# [Aim of the task]
Which of the lines in the data below contain the string "document"? Copy each of them.

# [Records supplied]
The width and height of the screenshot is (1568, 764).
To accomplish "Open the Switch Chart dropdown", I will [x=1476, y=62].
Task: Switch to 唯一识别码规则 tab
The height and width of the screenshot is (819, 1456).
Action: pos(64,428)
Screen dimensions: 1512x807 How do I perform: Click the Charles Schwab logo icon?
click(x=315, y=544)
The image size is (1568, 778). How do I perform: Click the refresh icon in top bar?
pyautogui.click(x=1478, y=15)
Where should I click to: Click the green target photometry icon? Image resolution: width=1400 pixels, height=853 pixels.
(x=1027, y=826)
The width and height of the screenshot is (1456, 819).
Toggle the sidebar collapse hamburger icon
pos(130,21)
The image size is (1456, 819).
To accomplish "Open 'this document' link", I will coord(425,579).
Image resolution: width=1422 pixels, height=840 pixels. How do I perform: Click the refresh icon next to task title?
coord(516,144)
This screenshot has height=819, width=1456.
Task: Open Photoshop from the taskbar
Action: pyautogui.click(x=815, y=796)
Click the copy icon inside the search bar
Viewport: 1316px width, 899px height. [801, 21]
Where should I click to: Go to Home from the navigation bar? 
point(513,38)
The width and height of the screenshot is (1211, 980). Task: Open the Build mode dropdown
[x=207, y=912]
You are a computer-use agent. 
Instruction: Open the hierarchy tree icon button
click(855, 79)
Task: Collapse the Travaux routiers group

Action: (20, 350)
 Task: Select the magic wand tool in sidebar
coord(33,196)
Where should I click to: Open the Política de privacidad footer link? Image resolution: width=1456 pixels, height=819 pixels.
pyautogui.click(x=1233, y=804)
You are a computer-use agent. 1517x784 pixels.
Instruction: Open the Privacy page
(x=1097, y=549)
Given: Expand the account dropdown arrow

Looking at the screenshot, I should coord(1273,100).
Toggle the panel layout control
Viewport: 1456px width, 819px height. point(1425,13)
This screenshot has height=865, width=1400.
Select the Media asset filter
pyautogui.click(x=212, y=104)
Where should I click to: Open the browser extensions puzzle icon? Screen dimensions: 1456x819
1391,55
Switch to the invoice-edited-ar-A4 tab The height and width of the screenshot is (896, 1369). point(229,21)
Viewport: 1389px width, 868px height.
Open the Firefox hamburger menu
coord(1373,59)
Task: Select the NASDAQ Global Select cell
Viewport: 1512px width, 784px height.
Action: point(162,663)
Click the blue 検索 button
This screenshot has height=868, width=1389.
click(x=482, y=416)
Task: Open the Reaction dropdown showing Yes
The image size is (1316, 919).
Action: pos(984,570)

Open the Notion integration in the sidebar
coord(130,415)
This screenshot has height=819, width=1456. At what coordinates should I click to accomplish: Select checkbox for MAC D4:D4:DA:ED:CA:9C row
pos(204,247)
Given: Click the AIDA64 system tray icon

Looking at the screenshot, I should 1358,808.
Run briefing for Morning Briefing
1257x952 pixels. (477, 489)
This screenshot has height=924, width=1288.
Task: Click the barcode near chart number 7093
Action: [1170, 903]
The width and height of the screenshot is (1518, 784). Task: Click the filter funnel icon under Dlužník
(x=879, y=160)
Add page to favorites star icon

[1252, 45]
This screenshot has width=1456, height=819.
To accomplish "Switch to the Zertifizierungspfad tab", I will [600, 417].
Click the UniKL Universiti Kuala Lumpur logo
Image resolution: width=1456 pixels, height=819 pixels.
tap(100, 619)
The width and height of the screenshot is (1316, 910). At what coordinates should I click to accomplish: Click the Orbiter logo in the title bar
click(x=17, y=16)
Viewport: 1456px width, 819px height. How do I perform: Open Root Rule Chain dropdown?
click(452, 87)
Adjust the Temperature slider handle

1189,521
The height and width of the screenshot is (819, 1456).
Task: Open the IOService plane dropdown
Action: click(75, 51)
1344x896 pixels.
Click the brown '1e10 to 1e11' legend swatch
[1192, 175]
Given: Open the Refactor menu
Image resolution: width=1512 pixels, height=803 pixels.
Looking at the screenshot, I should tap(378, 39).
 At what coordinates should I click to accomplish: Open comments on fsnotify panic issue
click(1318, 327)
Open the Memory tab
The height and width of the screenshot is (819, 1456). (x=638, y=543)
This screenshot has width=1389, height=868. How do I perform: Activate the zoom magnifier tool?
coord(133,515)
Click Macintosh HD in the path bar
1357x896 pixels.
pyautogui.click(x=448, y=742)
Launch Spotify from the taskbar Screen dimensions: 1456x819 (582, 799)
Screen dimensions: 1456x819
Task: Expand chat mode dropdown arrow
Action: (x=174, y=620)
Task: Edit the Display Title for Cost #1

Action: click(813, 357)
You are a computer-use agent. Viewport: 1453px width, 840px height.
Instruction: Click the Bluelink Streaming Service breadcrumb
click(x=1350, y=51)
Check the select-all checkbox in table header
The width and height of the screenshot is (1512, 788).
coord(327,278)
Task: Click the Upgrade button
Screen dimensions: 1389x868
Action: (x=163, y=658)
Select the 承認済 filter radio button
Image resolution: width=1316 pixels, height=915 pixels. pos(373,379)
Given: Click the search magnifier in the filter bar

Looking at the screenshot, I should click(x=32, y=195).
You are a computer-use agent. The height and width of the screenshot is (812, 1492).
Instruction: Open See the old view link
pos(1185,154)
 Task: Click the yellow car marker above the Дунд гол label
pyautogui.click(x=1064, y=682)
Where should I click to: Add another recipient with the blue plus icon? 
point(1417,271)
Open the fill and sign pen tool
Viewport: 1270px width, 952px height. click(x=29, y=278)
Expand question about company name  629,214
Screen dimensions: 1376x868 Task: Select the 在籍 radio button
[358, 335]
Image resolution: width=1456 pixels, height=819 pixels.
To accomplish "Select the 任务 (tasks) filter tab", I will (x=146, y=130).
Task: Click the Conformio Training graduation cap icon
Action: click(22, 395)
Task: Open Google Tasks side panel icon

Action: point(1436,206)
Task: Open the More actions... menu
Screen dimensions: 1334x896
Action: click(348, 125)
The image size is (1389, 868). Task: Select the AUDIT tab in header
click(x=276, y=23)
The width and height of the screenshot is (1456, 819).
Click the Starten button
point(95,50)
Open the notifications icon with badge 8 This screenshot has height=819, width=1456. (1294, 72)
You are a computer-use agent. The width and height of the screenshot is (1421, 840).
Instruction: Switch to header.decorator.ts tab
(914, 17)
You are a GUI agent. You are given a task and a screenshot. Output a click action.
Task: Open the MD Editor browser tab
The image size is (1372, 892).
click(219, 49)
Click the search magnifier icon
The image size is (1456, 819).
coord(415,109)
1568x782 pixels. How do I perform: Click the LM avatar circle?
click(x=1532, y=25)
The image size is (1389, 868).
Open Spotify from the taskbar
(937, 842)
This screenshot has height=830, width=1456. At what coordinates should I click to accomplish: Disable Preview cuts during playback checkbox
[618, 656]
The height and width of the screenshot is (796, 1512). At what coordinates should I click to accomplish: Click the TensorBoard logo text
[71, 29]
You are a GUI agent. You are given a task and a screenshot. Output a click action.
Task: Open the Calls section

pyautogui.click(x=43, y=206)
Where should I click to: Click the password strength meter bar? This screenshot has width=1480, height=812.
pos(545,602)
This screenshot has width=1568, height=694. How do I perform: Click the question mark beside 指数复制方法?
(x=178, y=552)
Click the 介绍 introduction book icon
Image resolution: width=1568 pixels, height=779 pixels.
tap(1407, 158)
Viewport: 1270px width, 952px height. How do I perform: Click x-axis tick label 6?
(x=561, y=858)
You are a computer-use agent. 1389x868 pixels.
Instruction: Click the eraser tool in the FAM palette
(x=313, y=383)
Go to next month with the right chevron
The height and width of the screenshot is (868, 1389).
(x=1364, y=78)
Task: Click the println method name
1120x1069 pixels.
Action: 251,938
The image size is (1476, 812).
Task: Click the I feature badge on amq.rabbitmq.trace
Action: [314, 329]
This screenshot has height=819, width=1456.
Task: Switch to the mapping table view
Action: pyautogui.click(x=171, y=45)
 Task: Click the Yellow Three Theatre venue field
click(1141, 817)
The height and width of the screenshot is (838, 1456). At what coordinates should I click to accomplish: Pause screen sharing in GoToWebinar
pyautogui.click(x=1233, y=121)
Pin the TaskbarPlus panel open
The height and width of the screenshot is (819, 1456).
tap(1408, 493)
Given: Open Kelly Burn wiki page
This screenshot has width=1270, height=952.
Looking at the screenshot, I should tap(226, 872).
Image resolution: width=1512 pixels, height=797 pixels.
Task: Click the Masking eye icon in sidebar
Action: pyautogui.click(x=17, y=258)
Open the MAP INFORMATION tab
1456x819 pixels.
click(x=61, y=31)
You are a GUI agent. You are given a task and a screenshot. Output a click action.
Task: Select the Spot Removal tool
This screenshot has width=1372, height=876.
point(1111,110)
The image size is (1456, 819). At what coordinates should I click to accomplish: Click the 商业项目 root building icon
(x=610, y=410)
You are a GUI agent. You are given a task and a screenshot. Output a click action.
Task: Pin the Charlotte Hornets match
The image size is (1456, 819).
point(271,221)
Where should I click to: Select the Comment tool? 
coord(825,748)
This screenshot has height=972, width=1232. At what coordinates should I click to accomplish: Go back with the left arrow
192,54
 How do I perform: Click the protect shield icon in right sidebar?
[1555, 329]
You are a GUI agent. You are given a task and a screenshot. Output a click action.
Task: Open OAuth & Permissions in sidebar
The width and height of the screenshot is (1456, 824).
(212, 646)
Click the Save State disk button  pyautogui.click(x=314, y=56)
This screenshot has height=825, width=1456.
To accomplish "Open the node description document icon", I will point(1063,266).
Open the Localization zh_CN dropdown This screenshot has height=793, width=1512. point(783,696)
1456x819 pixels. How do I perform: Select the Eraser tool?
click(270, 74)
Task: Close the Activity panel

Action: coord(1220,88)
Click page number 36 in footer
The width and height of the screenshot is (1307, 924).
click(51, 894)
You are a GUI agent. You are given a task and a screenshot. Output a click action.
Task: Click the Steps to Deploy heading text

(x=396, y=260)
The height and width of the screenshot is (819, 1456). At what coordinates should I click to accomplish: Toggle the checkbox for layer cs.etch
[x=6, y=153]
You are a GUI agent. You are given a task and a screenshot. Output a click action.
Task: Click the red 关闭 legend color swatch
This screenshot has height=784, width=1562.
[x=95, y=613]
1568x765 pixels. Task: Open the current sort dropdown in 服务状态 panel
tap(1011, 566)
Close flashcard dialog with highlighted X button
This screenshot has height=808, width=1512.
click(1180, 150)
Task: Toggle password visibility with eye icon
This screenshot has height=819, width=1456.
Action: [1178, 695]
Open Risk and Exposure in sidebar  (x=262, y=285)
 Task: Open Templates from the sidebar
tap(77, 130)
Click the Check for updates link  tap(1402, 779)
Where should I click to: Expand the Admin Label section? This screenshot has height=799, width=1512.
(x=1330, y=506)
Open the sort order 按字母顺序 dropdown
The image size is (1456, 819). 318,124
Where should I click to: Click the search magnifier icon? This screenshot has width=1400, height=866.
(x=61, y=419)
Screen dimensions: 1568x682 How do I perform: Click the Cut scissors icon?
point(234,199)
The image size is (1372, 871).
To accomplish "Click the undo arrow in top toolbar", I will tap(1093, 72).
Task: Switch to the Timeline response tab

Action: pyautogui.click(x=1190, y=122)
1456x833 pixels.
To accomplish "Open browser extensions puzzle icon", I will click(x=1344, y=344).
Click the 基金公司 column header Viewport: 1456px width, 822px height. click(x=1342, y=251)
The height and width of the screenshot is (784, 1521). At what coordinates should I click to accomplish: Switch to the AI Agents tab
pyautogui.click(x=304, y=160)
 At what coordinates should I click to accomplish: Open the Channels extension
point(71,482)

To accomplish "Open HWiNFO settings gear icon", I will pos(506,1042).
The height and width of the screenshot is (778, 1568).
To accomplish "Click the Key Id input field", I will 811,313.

# [Solution below]
To accomplish "Open 'this document' link", I will coord(425,579).
To accomplish "Open the node description document icon", I will point(1063,266).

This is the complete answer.